Ich weiss ja nicht, ob Menschen die Schlager hören, so überglücklich sind, wie die Musik selbst – oder ob sie gern so überglücklich wären. Auf alle Fälle habe ich mich am Samstagabend für die geschätzte Leserschaft in neue Gewässer gewagt und mir das «Adventsfest der 100’000 Lichter» auf ARD mit Florian Silbereiesen angeschaut.
Wie es der Name verrät, sollte die Show auf die Adventszeit einstimmen und dementsprechend schaute es aus und hörte es sich an. Der Silbereisen wurde sogleich zu Beginn von als Engel verkleideten Kindern mit Hofknicks begrüsst, ein Christkind stand Kindern (die doch lääääängst schlafen sollten) Rede und Antwort, Love was in the Air, Schnee fiel und alle waren unfassbar glücklich und froh und hatten sich schrecklich lieb. So sehr, dass mir meine konstant aus dem Hintern scheinende Sonne im Vergleich sogar mürrisch vorkam.

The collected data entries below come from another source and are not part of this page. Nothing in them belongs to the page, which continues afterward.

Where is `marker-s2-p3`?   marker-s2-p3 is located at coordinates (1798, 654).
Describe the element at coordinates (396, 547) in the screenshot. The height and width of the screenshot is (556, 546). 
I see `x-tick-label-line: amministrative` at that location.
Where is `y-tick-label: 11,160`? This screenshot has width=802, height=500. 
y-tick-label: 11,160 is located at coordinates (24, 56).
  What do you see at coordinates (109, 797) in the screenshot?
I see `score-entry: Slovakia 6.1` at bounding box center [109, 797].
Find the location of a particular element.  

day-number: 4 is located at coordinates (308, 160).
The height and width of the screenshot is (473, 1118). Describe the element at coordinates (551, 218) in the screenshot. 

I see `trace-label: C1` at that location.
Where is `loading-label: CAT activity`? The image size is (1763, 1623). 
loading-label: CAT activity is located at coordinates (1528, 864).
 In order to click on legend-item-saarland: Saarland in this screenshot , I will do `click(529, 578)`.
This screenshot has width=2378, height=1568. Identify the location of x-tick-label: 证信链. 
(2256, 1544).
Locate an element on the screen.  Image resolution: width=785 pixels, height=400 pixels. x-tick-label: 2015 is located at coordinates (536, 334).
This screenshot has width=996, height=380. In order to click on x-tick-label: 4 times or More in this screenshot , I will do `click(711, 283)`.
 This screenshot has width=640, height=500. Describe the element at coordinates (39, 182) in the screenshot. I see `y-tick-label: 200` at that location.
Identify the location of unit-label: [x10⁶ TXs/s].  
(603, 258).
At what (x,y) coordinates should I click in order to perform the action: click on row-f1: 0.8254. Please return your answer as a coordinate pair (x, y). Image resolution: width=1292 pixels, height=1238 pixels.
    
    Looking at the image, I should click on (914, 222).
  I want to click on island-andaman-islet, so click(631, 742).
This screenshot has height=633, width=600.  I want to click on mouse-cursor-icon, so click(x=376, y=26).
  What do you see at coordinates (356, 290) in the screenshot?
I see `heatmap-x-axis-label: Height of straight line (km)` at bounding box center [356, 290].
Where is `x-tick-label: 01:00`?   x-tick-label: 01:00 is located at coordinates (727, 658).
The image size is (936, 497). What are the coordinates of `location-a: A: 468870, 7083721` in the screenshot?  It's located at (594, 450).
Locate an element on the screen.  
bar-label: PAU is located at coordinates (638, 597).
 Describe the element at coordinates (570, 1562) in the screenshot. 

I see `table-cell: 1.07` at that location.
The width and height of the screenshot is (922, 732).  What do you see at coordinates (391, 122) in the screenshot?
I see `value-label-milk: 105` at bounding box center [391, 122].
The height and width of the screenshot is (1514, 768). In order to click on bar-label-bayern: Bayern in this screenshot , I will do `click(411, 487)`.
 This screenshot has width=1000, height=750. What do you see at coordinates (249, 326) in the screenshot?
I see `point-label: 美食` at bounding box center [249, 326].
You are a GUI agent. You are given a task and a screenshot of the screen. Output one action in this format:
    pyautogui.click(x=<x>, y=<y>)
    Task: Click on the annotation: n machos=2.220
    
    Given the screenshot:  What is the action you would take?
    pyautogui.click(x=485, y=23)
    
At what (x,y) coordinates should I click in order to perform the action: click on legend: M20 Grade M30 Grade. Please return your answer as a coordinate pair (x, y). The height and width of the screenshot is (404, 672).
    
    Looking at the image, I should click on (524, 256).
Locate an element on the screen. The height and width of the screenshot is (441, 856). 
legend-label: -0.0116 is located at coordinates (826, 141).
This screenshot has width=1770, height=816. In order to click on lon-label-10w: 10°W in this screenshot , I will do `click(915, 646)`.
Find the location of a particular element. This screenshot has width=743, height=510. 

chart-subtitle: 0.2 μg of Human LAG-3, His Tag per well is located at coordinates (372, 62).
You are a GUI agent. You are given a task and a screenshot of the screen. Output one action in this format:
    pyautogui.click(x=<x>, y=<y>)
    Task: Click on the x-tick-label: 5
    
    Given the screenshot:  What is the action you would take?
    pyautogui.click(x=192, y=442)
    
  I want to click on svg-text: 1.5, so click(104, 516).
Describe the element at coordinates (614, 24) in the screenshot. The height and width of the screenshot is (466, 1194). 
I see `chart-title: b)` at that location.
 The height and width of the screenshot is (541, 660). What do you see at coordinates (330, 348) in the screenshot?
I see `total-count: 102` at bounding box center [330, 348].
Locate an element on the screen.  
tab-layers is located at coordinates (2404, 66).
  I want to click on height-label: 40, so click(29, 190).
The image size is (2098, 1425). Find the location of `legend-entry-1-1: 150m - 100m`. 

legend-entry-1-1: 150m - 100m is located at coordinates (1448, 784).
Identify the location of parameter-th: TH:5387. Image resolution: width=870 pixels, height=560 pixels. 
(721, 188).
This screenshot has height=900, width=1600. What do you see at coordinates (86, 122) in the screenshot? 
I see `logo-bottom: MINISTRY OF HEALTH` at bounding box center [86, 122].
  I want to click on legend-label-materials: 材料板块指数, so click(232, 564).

Kitsch ist wohl das Wort, das mir auf der Zunge liegt. Daran habe ich ja eigentlich nichts auszusetzen. Ich liebe Kitsch. Aber da wurde Kitsch mit Glitzer, Schlagrahm, Streusel und jungfräulichen Einhorntränen angereichert.
Und als wäre das nicht genug, gab da auch noch live einen Heiratsantrag. Stefan Mross ergriff auf der Bühne seine Chance, bei seiner Anna-Carina Woitschack um die Hand anzuhalten. «Einen Engel darf man nicht wegfliegen lassen, einen Engel soll man halten», war einer der Sätze, der während des Antrages fiel. Keine lateinamerikanische Seifenoper hätte das besser inszeniert.
Sonia Liebing hat dann den Mariah Carey-Hit «All I want for Christmas is you» auf Deutsch interpretiert, sich während des Singens romantisch ihrer anwesenden Familie zugewandt und wie alle anderen Gäste vierhunderteinundneuzig Mal betont, wie sehr die Liebe und die Familie bei diesem Fest im Mittelpunkt steht. Kinder waren bei der Show generell und ständig auf der Bühne. Wenn nicht als Engel, dann als Heinzelmännchen oder im Schnee tobende glückliche Menschlein.
Unsere Linda Fäh war da auch noch und sang mit Gitarre zusammen mit dem Silbereisi am Lagerfeuer. Sogar bitzeli uf Schwiizerdütsch hat sie gesungen, zusammen mit ihm. Das fand ich jetzt schon noch herzig.
Dann kam etwas, das ich niemals erwartet hätte: Giovanni Zarrella sang mit seiner Frau Jana Ina «Cosi sei tu», eine italienische Interpretation von Peter Maffays Hit «So bist du». Jana Ina ist ja keine Sängerin und das ist auch absolut in Ordnung, dass man das auch hört.
Aber ich hab mich daran erinnert, dass ich vor einem Jahr an dieser Stelle über die riesige Helene-Fischer-Show schrieb. Die hat damals denselben Song aufgeführt. In der bis heute besten Version, die ich je gehört hab. Da kann ich auch jetzt noch auf Knopfdruck heulen.
Nach drei Stunden war mein Herz so durchgeknetet, dass ich es fast ausschied. Das war so furchtbar viel Glückseligkeit auf dieser Bühne, das hätte schon fast als Weihnachtssatire durchgehen können.